Production operating costs fell about 12 percent to $10.79 per barrel in the second quarter from a year earlier, as the company benefits from its six-year-long effort to transform its business by investing in projects with lower costs.
By year’s end, more than 40 percent of the company’s output is expected to come from low break-even projects, up from just 8 percent in 2010, when it began the turnaround, Husky said in June.
The company also has sold non-core assets, including royalty interests in Western Canada, for about C$1.2 billion.
Speaking on an analyst call, chief financial officer Jon McKenzie said the company had closed a few small asset sales in July but bulk of its deals were done for now.

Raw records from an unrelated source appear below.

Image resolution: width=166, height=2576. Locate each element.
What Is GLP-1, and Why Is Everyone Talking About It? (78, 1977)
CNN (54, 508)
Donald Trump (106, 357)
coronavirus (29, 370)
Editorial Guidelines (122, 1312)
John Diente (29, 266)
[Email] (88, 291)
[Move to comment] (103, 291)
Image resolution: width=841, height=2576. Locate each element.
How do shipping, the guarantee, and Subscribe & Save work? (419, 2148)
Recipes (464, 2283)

“We said at the beginning of this program this wouldn’t be a fire sale,” he said. “If the market changes and allows us to further restructure, we’d consider it but the bulk of the heavy lifting is now behind us.”
Husky’s total production fell about 6 percent to 316,000 barrels of oil equivalent per day (boepd) in the three months ended June due to planned maintenance and the Fort McMurray wildfire in Alberta.

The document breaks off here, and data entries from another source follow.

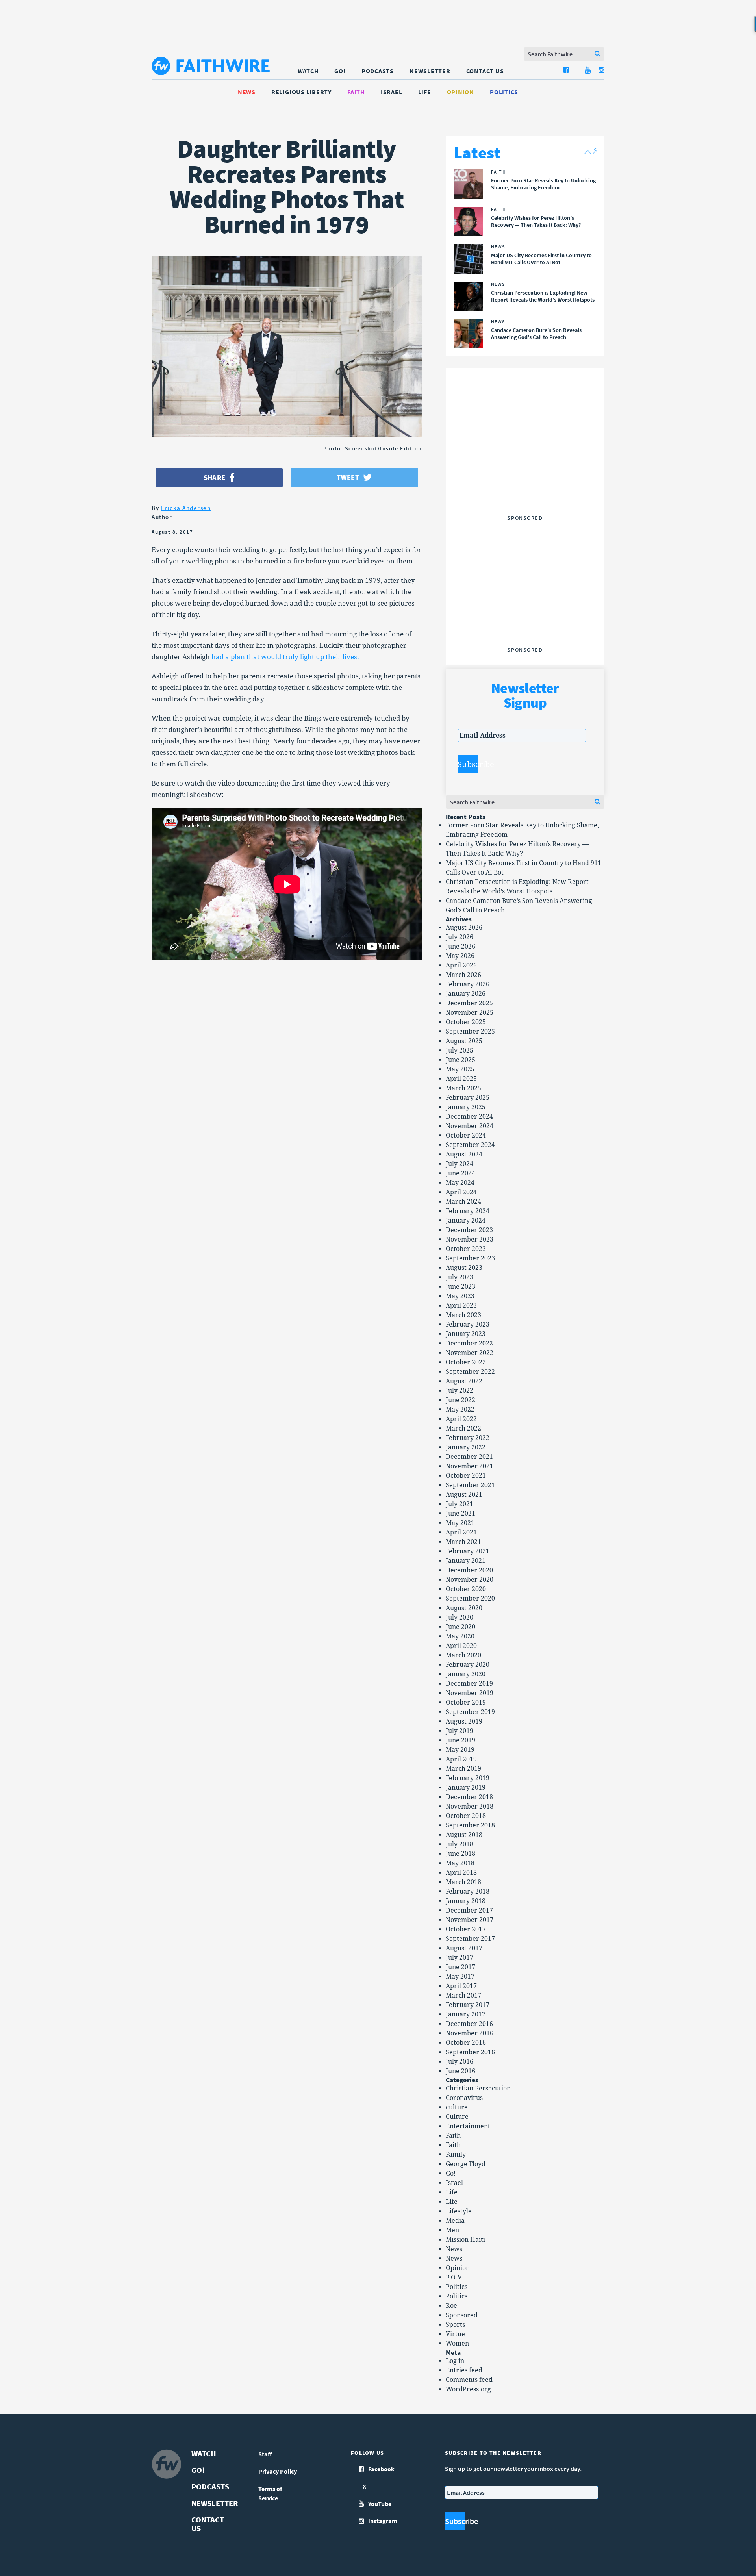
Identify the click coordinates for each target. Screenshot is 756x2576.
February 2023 (467, 1324)
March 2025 (463, 1088)
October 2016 (466, 2042)
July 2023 (459, 1277)
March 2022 (463, 1428)
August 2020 (464, 1608)
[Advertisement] (525, 462)
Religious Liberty (301, 92)
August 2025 (464, 1041)
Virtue (455, 2334)
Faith (356, 92)
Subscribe (468, 764)
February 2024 (467, 1211)
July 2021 (459, 1504)
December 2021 (469, 1456)
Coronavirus (464, 2098)
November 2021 (469, 1466)
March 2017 (463, 1995)
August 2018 (464, 1834)
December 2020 (469, 1570)
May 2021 (460, 1523)
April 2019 (461, 1759)
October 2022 (466, 1362)
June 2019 (460, 1740)
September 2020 (470, 1598)
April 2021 (461, 1532)
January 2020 (465, 1674)
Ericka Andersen (186, 507)
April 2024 (461, 1192)
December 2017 (469, 1910)
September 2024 (470, 1145)
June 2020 (460, 1627)
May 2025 (460, 1069)
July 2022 (459, 1390)
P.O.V (454, 2277)
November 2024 (469, 1126)
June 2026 (460, 946)
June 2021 (460, 1513)
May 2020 (460, 1636)
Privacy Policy (277, 2471)
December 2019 (469, 1683)
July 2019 (459, 1731)
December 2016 (469, 2023)
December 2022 (469, 1343)
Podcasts (377, 71)
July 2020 (459, 1617)
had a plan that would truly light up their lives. (285, 657)
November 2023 (469, 1239)
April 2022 (461, 1419)
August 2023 (464, 1267)
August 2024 (464, 1154)
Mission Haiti (465, 2239)
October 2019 (466, 1702)
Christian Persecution (478, 2088)
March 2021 (463, 1542)
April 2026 (461, 965)
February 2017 (467, 2005)
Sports (455, 2324)
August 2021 (464, 1494)
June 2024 (460, 1173)
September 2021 (470, 1485)
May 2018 (460, 1863)
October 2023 (466, 1249)
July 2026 (459, 937)
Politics (504, 92)
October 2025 (466, 1022)
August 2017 (464, 1948)
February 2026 (467, 984)
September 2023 (470, 1258)
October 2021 (466, 1475)
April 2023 (461, 1305)
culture (457, 2107)
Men (452, 2230)
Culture (457, 2116)
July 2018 (459, 1844)
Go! (339, 71)
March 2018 (463, 1882)
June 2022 (460, 1400)
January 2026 (465, 993)
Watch (308, 71)
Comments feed (469, 2379)
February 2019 (467, 1778)
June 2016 (460, 2071)
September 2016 (470, 2052)
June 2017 (460, 1967)
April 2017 (461, 1986)
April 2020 (461, 1645)
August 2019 (464, 1721)
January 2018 (465, 1901)
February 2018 (467, 1891)
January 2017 (465, 2014)
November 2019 (469, 1693)
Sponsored (462, 2315)
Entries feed (464, 2370)
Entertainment (468, 2126)
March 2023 (463, 1315)
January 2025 (465, 1107)
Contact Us (485, 71)
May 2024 (460, 1182)
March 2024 (463, 1201)
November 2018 (469, 1806)
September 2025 (470, 1031)
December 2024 (469, 1116)
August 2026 (464, 927)
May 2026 (460, 956)
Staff (265, 2454)
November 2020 (469, 1579)
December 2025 (469, 1003)
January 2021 (465, 1560)
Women (457, 2343)
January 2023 (465, 1334)
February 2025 (467, 1097)
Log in (455, 2361)
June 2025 (460, 1060)
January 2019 (465, 1787)
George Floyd (465, 2164)
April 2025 (461, 1078)
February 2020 (467, 1664)
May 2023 (460, 1296)
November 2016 (469, 2033)
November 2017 (469, 1920)
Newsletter (430, 71)
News (247, 92)
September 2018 (470, 1825)
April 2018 (461, 1872)
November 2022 (469, 1353)
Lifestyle (459, 2211)
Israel (391, 92)
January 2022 (465, 1447)
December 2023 (469, 1230)
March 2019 (463, 1768)
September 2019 (470, 1712)
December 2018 (469, 1797)
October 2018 (466, 1816)
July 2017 (459, 1957)
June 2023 (460, 1286)
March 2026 (463, 975)
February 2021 (467, 1551)
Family (456, 2154)
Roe (451, 2305)
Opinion (460, 92)
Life (424, 92)
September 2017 (470, 1938)
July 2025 (459, 1050)
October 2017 (466, 1929)
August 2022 (464, 1381)
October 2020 (466, 1589)
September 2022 (470, 1371)
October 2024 (466, 1135)
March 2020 (463, 1655)
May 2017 (460, 1976)
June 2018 (460, 1853)
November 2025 (469, 1012)
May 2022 (460, 1409)
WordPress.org (468, 2389)
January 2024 (465, 1220)
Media (455, 2220)
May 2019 (460, 1749)
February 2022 (467, 1438)
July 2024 (459, 1164)
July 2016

The company said its Sunrise Energy Project was running at roughly the same level as before the fire and said it expects annual production at the low end of its forecast 315,000-345,000 boepd.
Cash flow from operations more than halved to C$488 million in the latest quarter.
Husky reported a loss of C$196 million, or 20 Canadian cents per share, compared with a profit of C$120 million, or 10 Canadian cents per share, a year earlier.
Excluding items, the company’s loss was 9 Canadian cents per share, according to Thomson Reuters I/B/E/S. Analysts’ on average had estimated a loss of 21 Canadian cents per share.
Overall earnings break-even is expected to be sub-$40 WTI by the end of 2016, the company said. U.S. benchmark crude CLc1 was trading down 2.17 percent at $43.78 on Friday.